Get Set Games talked about what they had learned to stay in the Top Ten mobile apps.  It isn’t enough to build a good game that people like.  You have to create new content, more levels, new features, to bring them back.  Cross-promote with other game studios and access ‘free game of the day’ profiles to gain new customers.  Even successful games need to be regularly supported to stay successful.

Trendrr talked about measuring social media to get a better picture of the engagement that an audience with a television program.  You can then go beyond that to use social media to influence the television program.  This works best with factual or competition programs but there may be applications with fiction.  Don’t rule anything out.  Related to that was the planned new versions of the Personal People Meter (PPM) that BBM will be releasing.  They will be able to passively measure content where ever the user is and on whatever platform.  As it does not rely on the user recording their activity in a journal it is much more reliable.  Broadcasters and producers will have a much better picture of viewing (and engagement).

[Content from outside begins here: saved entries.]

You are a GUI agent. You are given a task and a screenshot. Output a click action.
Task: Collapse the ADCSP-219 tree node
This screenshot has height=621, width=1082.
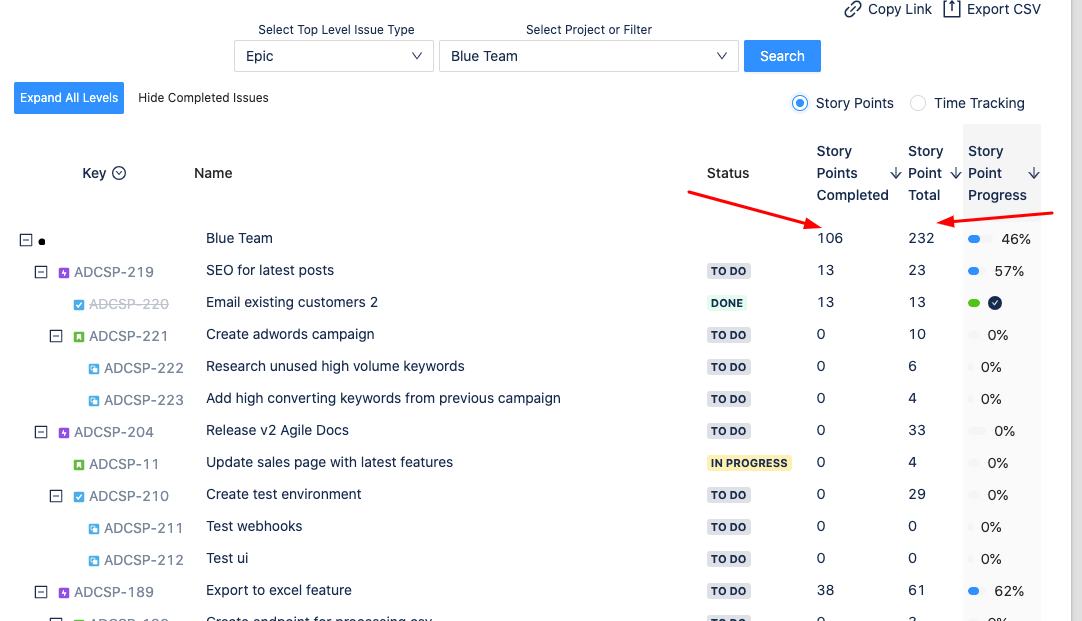41,271
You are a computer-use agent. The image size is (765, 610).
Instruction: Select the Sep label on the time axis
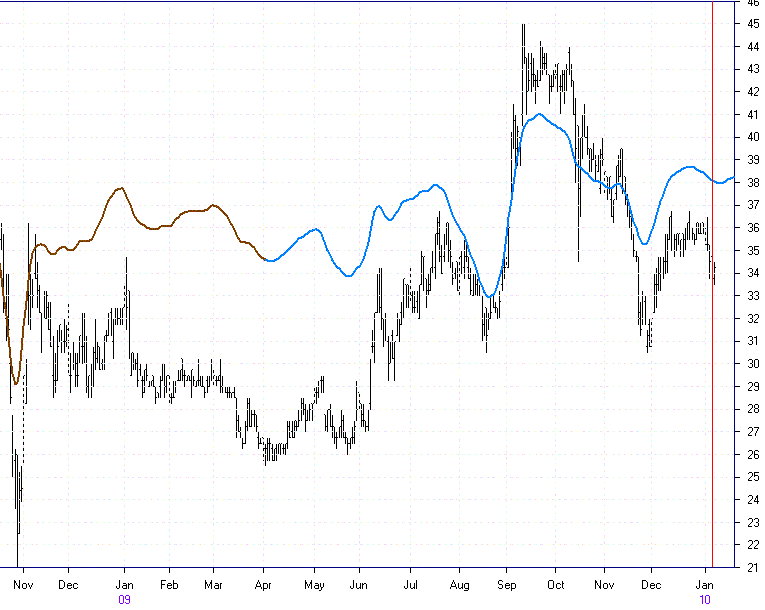point(507,584)
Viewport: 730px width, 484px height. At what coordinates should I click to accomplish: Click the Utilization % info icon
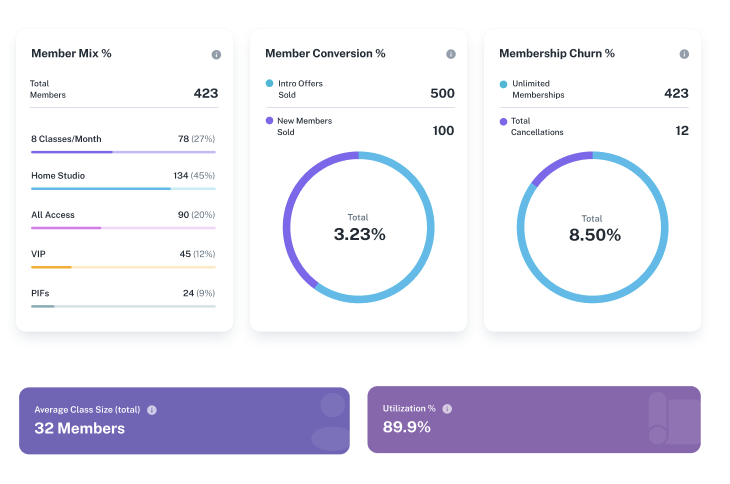[x=447, y=408]
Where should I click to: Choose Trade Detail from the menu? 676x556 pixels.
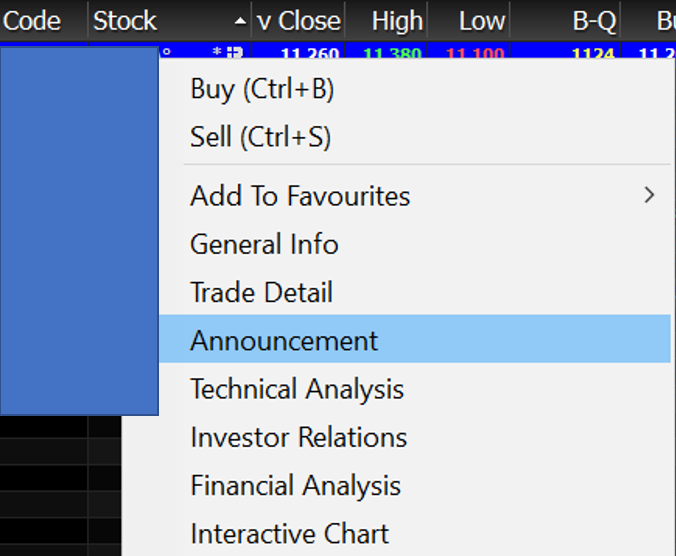tap(261, 293)
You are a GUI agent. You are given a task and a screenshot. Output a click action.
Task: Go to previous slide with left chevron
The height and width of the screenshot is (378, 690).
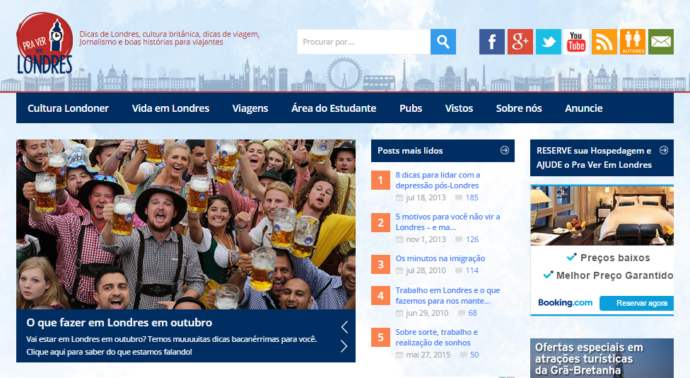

Location-based marketing to date has been based on Foursquare check-in coupons for the most part.  But now marketers and content creators are moving to providing entertainment content when users are identified to be in a location based on their GPS co-ordinates or they check-in.  One of the examples that I found most intriguing was opening up exclusive levels to Angry Birds when checking in at McDonalds.  The line between entertainment and marketing is very unclear.

I know that I was not the only one who really appreciated the presentation of Rhonda McEwen, U of T prof, on how technology is helping autistic kids.  She has learned that these kids are just as social as other kids but harder to reach.  She has successfully used iPads to help them play games, learn, interact and communicate.  The iPad use has improved their intellectual and social abilities.  It felt really good to learn how technology could be used as a force for good and not just to make money.

My key takeaways from the day are these:

  • Creators and consumers are moving away from content silos.  Funders and producers have to stop thinking in silos or they will be creating insurmountable barriers.  Breaking down the funding silos is most likely to be the hardest task.
  • The internet might be global but people engage on a local level.  Create ways for communities to develop locally.  They probably like their stories to be local too.
  • Success measurement is much more than page views.  What matters now is engagement measured by length of visit, shares, likes and return visits.
  • “Don’t think you know, know you know”.  This quote from Adam Clarkson of Chartbeat may have been the most tweeted.  There are a lot of tools out there to help you know what is going on with your digital content.  Use them.

It was a good day, though a very full day.  I learned a lot though I think most of it will sit in the back of my brain and come out at unknown times.  I met people both in the room and virtually – my fellow tweeters.  I’m really glad that I attended.